Иной характер присущ картине из парижского Лувра "Евангелист Матфей" (высота девяносто шесть, ширина восемьдесят один сантиметр). Здесь Рембрандт использует традиционный иконографический мотив (ангел вдохновляет евангелиста), но дает ему совершенно иное истолкование. У всех предшественников Рембрандта это вдохновение облечено в физически осязательную форму (например, у Караваджо ангел в буквальном смысле направляет руку апостола). Рембрандт решительно переводит мотив в план психологический. В центре полотна мы видим поясную фигуру бородатого старика в темной одежде; лицо его изборождено морщинами. Взволнованно приложив левую руку к груди, он зажатым в правой гусиным пером выводит в распахнутой, как книга, рукописи таинственные, звучащие в его сознании, еще не вполне понятные, но словно раскрывающие глубокий смысл всего сущего слова. Эту книгу мы видим рядом с нами в правом нижнем углу. Матфей настолько погружен в таинственное звучание, принимая его за свои мысли, что совершенно не замечает светлого, пышнокудрого, женственного в своем движении ангела, коснувшегося своими легкими пальцами его правого плеча.
Ангел, диктующий святому Евангелие, владеет высшей божественной мудростью. Не детскую непосредственность, но вдохновенную сосредоточенность читаем мы в его повернутом в профиль лице, в левом верхнем углу картины. Полураскрыв губы, ангел шепчет Матфею на ухо слово за словом, но нам кажется, что святой прислушивается не к голосу ангела, а ко все более ясному внутреннему своему голосу, к входящему к нему в душу озарению. Стремление позднего Рембрандта перевести тему божественного откровения на язык человеческих чувств сочетается в луврской картине с большой силой духовного выражения.
Но, пожалуй, еще глубже, еще выразительнее и человечнее подобный замысел воплощен в недавно открытой (после Второй Мировой войны) картине Рембрандта, изображающей апостола Симона, Цюрих (высота девяносто восемь, ширина семьдесят девять сантиметров). За изобразительной поверхностью холста виден нам по пояс гигантский старик-апостол, бывший рыбак Симон, брат Андрея Первозванного, получивший затем в награду своей твердости и веры прозвище Кифы (по-гречески Петр, камень).

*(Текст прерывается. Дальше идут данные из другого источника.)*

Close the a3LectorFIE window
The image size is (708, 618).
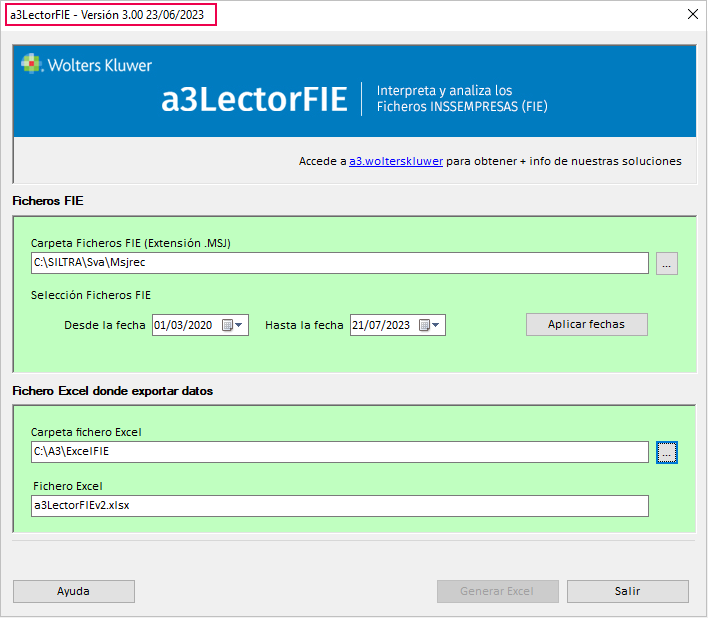[x=692, y=14]
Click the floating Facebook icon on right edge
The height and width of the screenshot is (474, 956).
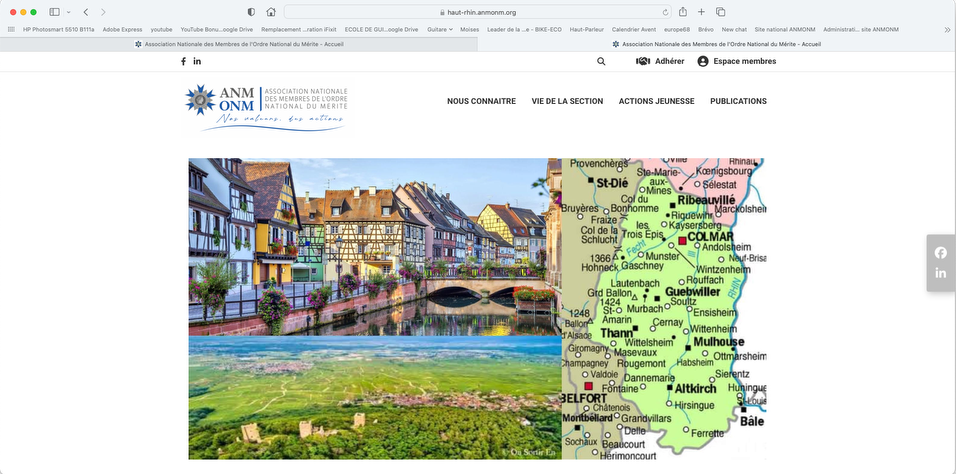pyautogui.click(x=940, y=253)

По воскресении Иисуса Христа этот человек, постоянно подвергаясь опасности, первый положил начало христианской церкви из язычников, проповедуя в Антиохии, в Малой Азии, в Вавилоне и Греции.
Сидя к нам лицом, в расстегнувшейся на груди суровой и широкой одежде, он опирается большим пальцем левой руки на рукоятку вертикально поставленной на пол пилы – жестокого орудия его грядущего мученичества.

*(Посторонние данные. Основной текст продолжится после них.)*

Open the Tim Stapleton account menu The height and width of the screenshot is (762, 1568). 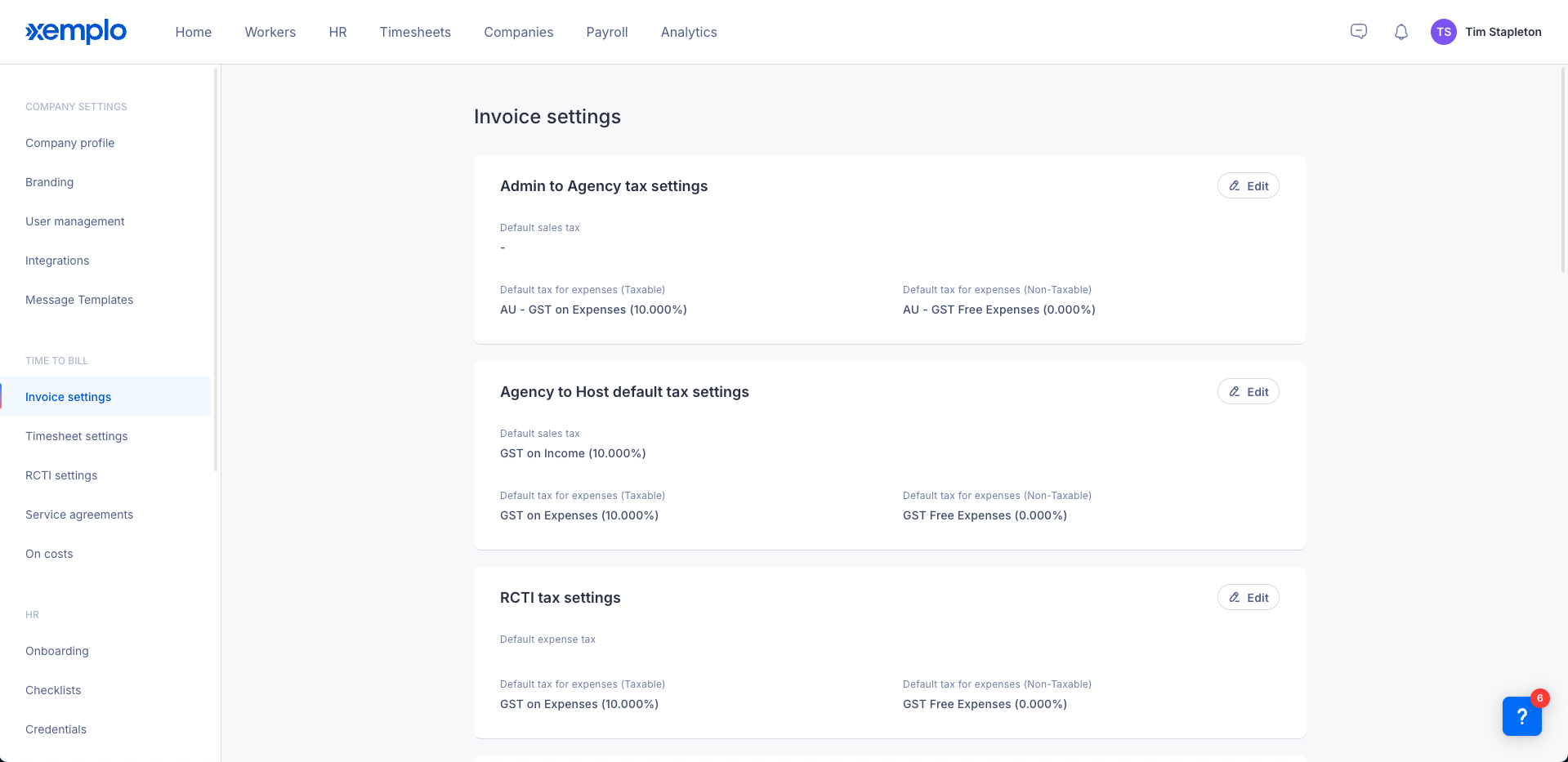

Качнув вправо мощную голову, покрытую шапкой спутанных волос и окаймленную снизу большой рыжей бородой, апостол Петр замер – но мы чувствуем, что сейчас он шевельнется еще раз и, привставая, рванется к нам и вверх. Пластическая сила Симона-Петра дополняется этим точно найденным художником волевым и в то же время мучительным усилием.
К концу жизни Петр перенес свое пребывание в Рим, где по приказу Нерона был казнен как христианин. Не считая себя достойным уподобиться Христу, он просил распять себя на кресте вниз головою, что и было выполнено римскими палачами. От сочинений Петра уцелели лишь отрывки. В книге "Апокалипсис" Петр, пользуясь рассказом о сошествии Христа в ад, описывает в назидание живущим муки, ожидающие грешников в другом мире.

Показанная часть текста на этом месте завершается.